In that case, Dublin City Council prosecuted the artists over a mural titled Think & Wonder. It appeared on the gable end of Granthams cafe, 5/6 Camden Market, Grantham Street, facing Pleasant Place, on the city’s south side in 2019.

The council accused the group, with an address at Zion Court, Rathgar, Dublin 6, of not complying with an enforcement notice to remove the mural.

The artists were not represented at the hearing but subsequently succeeded in getting the conviction and order set aside to allow a new trial.
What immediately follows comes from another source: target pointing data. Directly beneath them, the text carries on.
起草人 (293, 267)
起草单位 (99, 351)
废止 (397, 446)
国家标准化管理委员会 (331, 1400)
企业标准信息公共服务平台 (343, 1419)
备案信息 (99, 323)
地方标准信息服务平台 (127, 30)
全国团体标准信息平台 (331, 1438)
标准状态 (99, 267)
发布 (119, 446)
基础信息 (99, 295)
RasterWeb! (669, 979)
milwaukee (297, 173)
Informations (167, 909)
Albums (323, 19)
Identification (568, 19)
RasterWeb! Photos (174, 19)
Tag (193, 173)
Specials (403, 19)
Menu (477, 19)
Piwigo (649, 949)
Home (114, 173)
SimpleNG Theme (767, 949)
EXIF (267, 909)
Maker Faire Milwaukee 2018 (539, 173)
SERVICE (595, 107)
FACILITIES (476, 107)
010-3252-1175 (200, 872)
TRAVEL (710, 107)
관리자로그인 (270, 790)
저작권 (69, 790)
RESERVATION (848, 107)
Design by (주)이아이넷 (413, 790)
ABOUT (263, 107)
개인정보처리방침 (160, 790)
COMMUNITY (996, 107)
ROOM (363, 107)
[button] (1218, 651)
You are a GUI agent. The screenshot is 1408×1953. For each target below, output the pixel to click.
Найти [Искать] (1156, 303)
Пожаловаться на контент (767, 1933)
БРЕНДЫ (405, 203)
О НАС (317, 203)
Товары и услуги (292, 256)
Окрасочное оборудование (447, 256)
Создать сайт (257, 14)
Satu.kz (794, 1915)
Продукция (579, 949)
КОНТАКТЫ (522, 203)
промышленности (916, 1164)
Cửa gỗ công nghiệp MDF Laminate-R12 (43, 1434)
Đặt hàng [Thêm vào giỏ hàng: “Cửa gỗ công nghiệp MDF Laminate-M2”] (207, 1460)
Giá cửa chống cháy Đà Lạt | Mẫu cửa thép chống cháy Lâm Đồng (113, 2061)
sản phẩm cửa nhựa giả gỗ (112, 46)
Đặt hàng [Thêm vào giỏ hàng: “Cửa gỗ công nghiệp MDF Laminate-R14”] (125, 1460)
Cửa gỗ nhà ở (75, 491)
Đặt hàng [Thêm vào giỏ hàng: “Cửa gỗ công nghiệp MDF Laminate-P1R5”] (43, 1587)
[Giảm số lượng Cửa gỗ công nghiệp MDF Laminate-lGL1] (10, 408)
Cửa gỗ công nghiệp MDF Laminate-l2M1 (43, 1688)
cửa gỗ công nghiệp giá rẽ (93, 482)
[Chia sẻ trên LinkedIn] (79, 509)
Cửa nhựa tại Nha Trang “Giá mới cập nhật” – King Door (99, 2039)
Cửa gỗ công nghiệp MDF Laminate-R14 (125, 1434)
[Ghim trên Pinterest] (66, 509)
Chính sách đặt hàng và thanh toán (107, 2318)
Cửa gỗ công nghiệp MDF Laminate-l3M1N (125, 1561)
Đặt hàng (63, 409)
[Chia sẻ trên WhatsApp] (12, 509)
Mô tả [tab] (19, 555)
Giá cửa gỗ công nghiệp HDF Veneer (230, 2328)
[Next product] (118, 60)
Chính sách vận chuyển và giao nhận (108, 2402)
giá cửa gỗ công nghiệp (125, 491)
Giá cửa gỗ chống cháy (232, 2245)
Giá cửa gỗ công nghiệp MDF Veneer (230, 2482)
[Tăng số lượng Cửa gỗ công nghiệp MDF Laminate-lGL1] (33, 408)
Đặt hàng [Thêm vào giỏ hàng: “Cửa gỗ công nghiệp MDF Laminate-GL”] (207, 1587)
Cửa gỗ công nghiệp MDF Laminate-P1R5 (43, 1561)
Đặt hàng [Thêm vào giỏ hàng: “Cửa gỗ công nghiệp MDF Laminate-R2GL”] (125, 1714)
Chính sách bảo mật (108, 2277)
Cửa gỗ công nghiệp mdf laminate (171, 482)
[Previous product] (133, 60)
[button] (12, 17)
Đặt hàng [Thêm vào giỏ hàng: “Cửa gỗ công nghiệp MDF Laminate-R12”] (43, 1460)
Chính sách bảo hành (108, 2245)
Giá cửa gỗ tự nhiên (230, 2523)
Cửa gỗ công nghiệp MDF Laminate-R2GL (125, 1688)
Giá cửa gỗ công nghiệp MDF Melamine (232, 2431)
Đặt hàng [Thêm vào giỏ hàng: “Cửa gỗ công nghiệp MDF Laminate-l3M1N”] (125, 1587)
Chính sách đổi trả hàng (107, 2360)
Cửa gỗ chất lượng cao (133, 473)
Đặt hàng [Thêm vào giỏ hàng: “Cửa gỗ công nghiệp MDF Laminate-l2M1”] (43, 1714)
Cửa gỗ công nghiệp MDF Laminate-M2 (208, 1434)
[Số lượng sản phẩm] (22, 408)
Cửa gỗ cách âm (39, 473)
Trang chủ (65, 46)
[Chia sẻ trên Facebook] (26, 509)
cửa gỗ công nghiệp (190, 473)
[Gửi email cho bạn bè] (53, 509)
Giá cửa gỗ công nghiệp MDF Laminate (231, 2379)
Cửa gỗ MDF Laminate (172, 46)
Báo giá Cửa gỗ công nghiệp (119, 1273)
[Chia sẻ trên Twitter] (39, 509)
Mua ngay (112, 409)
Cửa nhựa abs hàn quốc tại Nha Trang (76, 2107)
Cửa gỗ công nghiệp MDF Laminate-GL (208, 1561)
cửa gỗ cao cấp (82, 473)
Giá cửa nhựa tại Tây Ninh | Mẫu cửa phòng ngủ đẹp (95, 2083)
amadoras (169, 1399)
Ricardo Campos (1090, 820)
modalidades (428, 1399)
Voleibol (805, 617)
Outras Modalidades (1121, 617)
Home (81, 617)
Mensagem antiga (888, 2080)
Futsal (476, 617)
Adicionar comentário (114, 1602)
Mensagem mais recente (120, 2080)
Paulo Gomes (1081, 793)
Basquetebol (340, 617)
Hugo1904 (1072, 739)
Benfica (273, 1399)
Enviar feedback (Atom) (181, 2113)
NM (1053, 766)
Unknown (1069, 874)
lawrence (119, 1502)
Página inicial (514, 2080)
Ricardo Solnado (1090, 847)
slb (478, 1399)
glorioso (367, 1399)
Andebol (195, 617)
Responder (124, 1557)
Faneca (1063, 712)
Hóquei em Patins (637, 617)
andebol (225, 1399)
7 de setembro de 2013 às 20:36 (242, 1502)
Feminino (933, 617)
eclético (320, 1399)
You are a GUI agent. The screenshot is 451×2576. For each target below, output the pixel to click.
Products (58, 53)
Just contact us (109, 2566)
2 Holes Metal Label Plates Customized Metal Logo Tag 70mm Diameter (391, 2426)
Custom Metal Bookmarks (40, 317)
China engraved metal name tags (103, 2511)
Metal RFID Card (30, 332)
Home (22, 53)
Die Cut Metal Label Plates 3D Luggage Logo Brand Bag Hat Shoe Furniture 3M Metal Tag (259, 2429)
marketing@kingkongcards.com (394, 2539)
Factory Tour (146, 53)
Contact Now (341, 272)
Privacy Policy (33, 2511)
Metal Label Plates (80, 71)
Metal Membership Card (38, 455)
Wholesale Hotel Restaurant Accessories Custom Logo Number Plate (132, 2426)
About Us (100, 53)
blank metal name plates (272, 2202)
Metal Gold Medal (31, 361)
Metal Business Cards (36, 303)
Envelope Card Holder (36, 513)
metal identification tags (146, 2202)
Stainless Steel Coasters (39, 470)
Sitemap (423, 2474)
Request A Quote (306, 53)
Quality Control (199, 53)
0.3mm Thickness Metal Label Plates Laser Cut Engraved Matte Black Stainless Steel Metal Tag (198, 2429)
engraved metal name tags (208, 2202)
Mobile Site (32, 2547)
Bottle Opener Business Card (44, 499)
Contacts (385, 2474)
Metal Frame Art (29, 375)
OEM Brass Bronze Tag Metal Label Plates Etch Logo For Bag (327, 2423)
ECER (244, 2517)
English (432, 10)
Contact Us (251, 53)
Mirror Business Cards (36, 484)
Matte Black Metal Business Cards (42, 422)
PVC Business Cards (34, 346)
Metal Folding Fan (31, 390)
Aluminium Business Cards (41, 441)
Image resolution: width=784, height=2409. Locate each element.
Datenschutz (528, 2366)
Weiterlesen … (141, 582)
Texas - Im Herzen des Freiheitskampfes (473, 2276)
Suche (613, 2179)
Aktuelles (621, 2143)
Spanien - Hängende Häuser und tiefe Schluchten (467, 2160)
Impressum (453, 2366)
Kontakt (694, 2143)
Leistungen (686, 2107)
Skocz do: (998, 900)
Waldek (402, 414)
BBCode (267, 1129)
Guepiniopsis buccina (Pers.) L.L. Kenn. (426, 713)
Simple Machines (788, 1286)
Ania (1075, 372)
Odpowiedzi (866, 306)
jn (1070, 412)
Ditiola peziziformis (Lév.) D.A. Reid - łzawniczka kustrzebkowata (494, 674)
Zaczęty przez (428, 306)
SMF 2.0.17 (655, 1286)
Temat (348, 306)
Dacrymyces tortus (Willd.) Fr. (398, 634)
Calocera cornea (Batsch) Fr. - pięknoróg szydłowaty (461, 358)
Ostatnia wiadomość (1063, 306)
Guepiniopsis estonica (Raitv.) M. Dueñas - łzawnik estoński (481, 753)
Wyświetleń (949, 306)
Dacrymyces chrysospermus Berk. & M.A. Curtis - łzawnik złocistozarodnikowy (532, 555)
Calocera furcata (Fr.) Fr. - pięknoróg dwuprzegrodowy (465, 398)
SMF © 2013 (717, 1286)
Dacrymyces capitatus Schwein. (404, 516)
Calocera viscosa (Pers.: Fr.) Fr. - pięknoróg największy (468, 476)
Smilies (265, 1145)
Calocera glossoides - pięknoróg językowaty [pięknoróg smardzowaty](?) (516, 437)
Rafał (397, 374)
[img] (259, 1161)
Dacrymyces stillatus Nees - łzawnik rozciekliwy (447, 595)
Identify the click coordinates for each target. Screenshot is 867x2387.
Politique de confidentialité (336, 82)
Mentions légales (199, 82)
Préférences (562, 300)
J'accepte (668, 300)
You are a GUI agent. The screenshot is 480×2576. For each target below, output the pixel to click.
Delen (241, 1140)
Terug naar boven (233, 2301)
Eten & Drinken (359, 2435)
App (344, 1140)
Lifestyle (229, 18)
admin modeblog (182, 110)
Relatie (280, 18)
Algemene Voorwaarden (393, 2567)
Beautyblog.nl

The case was listed again on Tuesday to select the date.

Judge Halpin ordered that it would take place on June 17th.

The council’s solicitor Michael Quinlan told Judge Halpin that another prosecution against the art group scheduled for March 3rd would also go back to a later date.

It related to the Attenborough mural just off the South Circular Road and the Horseboy painting on a gable end just off Church Street, Dublin 7.

Judge Halpin ordered it be heard on June 16th, and he noted expert witnesses would be called to give evidence.

He said the issue would be whether each mural constituted a development or had artistic licence if it were not a development.

Describing it as an interesting case, the judge said the evidence about the Attenborough and Horseboy paintings could truncate the evidence in the following day’s hearing over the Think & Wonder mural.